/Duckietown-RL

Source code for our paper "Sim-to-real reinforcement learning applied to end-to-end vehicle control"

Primary LanguagePythonMIT LicenseMIT

Duckietown-RL

This repository contains code for our paper: Sim-to-real reinforcement learning applied to end-to-end vehicle control.

Sim-to-real reinforcement learning applied to end-to-end vehicle control.
András Kalapos, Csaba Gór, Róbert Moni, István Harmati
ISMCR 2020

You can find our paper on IEEE Explore and on arXiv.org (https://arxiv.org/abs/2012.07461).

Please use this bibtex if you would like to cite our work in your publications:

@INPROCEEDINGS{Kalapos2020,
  author={András Kalapos and Csaba Gór and Róbert Moni and István Harmati},
  booktitle={2020 23rd International Symposium on Measurement and Control in Robotics (ISMCR)}, 
  title={Sim-to-real reinforcement learning applied to end-to-end vehicle control}, 
  year={2020},
  pages={1-6}}

Video demonstrating the behavior of our agent

Demo Demo
Closed loop control from the robot's perspective Trajectory of the robot

The video and the trajectory visualization were recorded at the 5th AI Driving Olympics by the Duckietown project.

Setup

To run any demonstration or training code included in this repository, Gym-Duckietown, and other dependencies have to be installed. Three methods are provided for this:

  • Using a conda environment
  • Downloading one of our pre-built Docker images available on DockerHub (recommended)
  • Building the Docker image from this repository

Setup using conda

Requirements: git and conda installed on your computer.

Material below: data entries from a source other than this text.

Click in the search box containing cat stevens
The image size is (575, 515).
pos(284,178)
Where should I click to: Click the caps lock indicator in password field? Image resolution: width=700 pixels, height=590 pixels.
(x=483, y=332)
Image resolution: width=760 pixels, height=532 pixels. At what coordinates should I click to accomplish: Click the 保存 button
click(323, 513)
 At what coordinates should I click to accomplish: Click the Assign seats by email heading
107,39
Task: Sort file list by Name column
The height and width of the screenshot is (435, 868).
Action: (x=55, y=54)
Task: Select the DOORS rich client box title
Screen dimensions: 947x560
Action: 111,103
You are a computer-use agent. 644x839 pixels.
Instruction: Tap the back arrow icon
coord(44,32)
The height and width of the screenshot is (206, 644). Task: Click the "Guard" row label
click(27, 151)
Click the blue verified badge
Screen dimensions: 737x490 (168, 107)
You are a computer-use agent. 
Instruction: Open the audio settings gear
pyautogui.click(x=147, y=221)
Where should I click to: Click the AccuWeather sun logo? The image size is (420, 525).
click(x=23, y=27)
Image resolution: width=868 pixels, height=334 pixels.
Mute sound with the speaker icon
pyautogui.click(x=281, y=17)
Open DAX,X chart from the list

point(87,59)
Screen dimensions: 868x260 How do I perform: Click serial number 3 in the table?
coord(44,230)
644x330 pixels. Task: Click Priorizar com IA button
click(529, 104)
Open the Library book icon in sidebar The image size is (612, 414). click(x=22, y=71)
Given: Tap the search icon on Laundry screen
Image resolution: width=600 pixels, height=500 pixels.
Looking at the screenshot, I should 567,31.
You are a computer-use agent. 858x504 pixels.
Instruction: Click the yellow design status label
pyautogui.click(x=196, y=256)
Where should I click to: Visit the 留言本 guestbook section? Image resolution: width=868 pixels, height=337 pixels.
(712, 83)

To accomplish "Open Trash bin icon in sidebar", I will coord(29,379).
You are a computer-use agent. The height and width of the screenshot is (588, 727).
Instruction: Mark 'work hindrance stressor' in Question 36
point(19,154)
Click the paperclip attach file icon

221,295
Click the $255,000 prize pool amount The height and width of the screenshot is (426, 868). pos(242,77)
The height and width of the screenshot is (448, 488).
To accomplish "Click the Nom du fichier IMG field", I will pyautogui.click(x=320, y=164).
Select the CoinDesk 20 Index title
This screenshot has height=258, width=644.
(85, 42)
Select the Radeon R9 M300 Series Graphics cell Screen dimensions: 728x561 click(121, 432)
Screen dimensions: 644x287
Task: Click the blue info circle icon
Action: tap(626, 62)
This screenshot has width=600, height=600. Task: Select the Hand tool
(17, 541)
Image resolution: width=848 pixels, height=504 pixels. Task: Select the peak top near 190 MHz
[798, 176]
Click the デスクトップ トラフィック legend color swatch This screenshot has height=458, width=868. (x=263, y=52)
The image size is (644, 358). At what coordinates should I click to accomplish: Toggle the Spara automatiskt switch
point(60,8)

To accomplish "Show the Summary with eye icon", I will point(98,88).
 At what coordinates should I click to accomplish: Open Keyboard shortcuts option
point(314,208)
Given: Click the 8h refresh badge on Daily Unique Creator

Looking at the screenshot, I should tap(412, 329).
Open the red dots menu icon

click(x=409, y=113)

Clone this repository by :

git clone https://github.com/kaland313/Duckietown-RL.git
cd Duckietown-RL/

The conda_setup_aido5.sh shell script creates a new conda environment and installs the required packages in it. Run it by:

bash conda_setup_aido5.sh

The script should finish by showing the Setup successful message.

Before running any demonstration or training script, the installed conda environment must be activated:

conda activate dtaido5

Using the pre-built Docker image from Docker hub (recommended)

DockerHub: kaland/duckietown-rl

Requirements: docker or nvidia-docker installed on your computer.

To download and run the pre-built Docker image, run the following commands:

docker pull kaland/duckietown-rl:dtaido5
docker run --rm -dt -p 2233:22 -p 7000:7000 -p 7001:7001 --name dtaido5 kaland/duckietown-rl:dtaido5

If your machine has an Nvidia GPU and nvidia-docker is set up, replace docker with nvidia-docker in the previous command.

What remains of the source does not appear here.